Hello Failure
Oh, the horrors of being a submariner's wife. If we take Kristen Kosmas's word for it, every moment becomes excruciatingly poetic. If you're Rebecca (Kosmas), you feel submerged in a too-large home, until one day you can't ("I can't. Not today. Not today I don't think I can. Maybe never again.") bring yourself to get out of the bathtub. Or if you're Karen (Aimee Phelan-Deconinck), you feel trapped in the confines of a meaningless life, which you'd be fine with, if only the people at the soup firm could remember your name. And then there are the other four wives: Kate (Joan Jubett), whose self-obsession keeps her as closed off as submarine steel from the ocean; Gina (Tricia Rodley), who channels her frustrations into rage; Netta (Maria Striar), who tries to manage her own crises by carefully controlling everything around her; and Valeska (Janna Gjesdal), who has to maintain her own hippie-like perspective, lest the optimism chip away far enough for others to see her pain. Not to mention the New Girl, Margerie (Megan Hart), who -- in fear of her own fragility -- makes herself out to be incredibly strong in person. Perhaps you recognize something of yourself in them -- Hello, Failure, you might say -- or simply understand what might drive Karen to try learning Japanese, Kate to have an affair with her hairdresser, Netta to create another person out of her own happier past, or Rebecca to write letters to the long-dead, Civil War submarine innovator, Horace Hunley (Matthew Maher), in whom she feels she can safely confide -- even when he shows up in her bathroom.
All this is rich, excellent, substantive stuff. However, the way in which Kosmas has chosen to present it -- in overlapping scenes, fragments of introductory text, or gasps of self-confession that abruptly surface (and just as quickly submerge) -- is often hard to handle. These seams of isolation fit the characters more than they fit the framework of the play, and this self-inflicted style seems to be, like the characters, compensating for an absence of purpose. Ken Rus Schmoll navigates through those choppy waters with real purpose (and I suspect his work with Clubbed Thumb has well-prepared him for such deliberately damaged narratives), and as a result, there are pockets of scene work that hit like bursts of fresh air.
In one, Margerie leads the group in a meditative exercise: "You will never have a normal life," she says. "And that is OK . . . you will love your abnormal life the way an abnormal tiger mother loves its abnormal tiger baby. You can be at parties with other tigers who are normal tigers and you won't even bat an eye, it won't matter to you one bit because you are abnormal, and that is the way it was meant to be and that is the way it is and that is the way it will always be." What works here, and in the play, is that no excuse is made for the way these people are, and no easy solutions are offered: it's not so much learning to swim rather than to sink, it's learning how to breathe underwater once you've already sunk.
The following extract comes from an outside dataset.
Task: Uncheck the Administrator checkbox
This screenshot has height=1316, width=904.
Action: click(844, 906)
At another point, Karen, who often speaks in an aloof and distracted manner, tries to explain her recent enrollment in Japanese classes: "Because I. Because of my mind. Because I want to learn new ways of using my mind. Because I'm tired of all the old familiar ways that my mind wants to use itself. Because I want to make new pathways. Forge new paths. Like a barbarian almost, chopping away at the wilderness. I want to chop away at the wilderness of my mind. Like someone with a machete. . . ." She is having an affair with language in the same way that Kate is having an affair with Shlomy (Michael Chick), a gay hairdresser -- it's just another point of contact, a different approach.
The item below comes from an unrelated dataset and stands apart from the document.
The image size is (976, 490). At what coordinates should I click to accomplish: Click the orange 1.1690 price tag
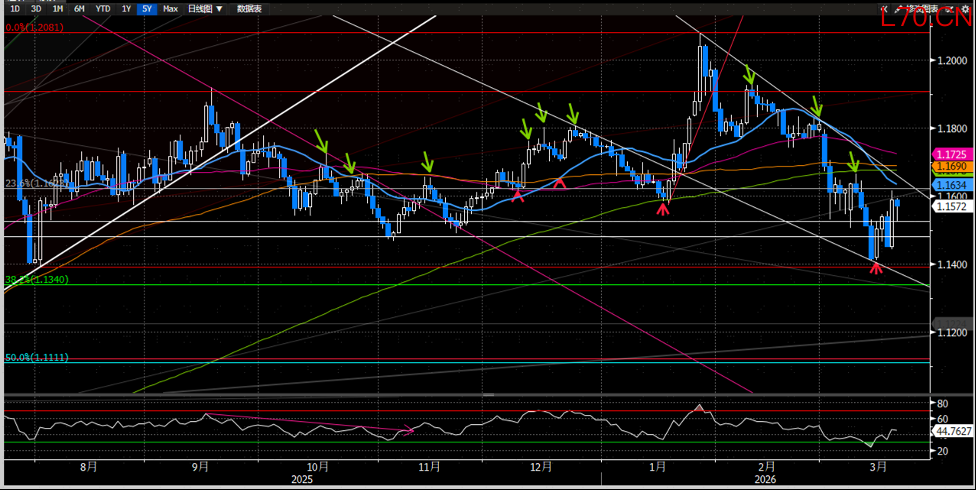click(948, 165)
I suspect that my resistance to the play is that it's too aware of itself, of its own structure: it's meta-realism, in which clever characters (and cleverer actors) speak well of the pain, but substitute the discussion of trauma for the actual experience of it, and leave with only the most artificial catharsis, having really dealt with nothing. These seven absent husbands are parts of the problem, but their stories are untold, and there's no way to make the expression of absence in a play ever feel complete. Kosmas compensates for this by injecting two men into the play: failing with Shlomy, a spineless character who comes across as a physical prop for Karen (and later, an improbable option for Karen), but succeeding with Horace, a quiet but commanding foil for everything Rebecca's struggling against (Mr. Maher, who has a distinct lisp, has the ability to making passivity seem either sweet or sinister, depending on the volume of his voice).
Ultimately, Kosmas has to turn to the present audience, turning her actors into a Greek chorus of tragically flawed (but suddenly -- unfortunately -- homogeneous) people who apologize for their inability to look within. It is, as they and Kosmas say, easier to look out, rather than look in. "Who wouldn't? Because sure / if you can think about all that out there / and there's plenty of it out there to think about / I say if you can think about all that then / why think about all this instead? / If you can think about all that then / you don't have to think about what is." But is that the sort of play -- the sort of ending -- that can actually challenge us to do something more? Hello Failure is most important when it's confronting what is; unfortunately, it's at its best when it's confronting what isn't.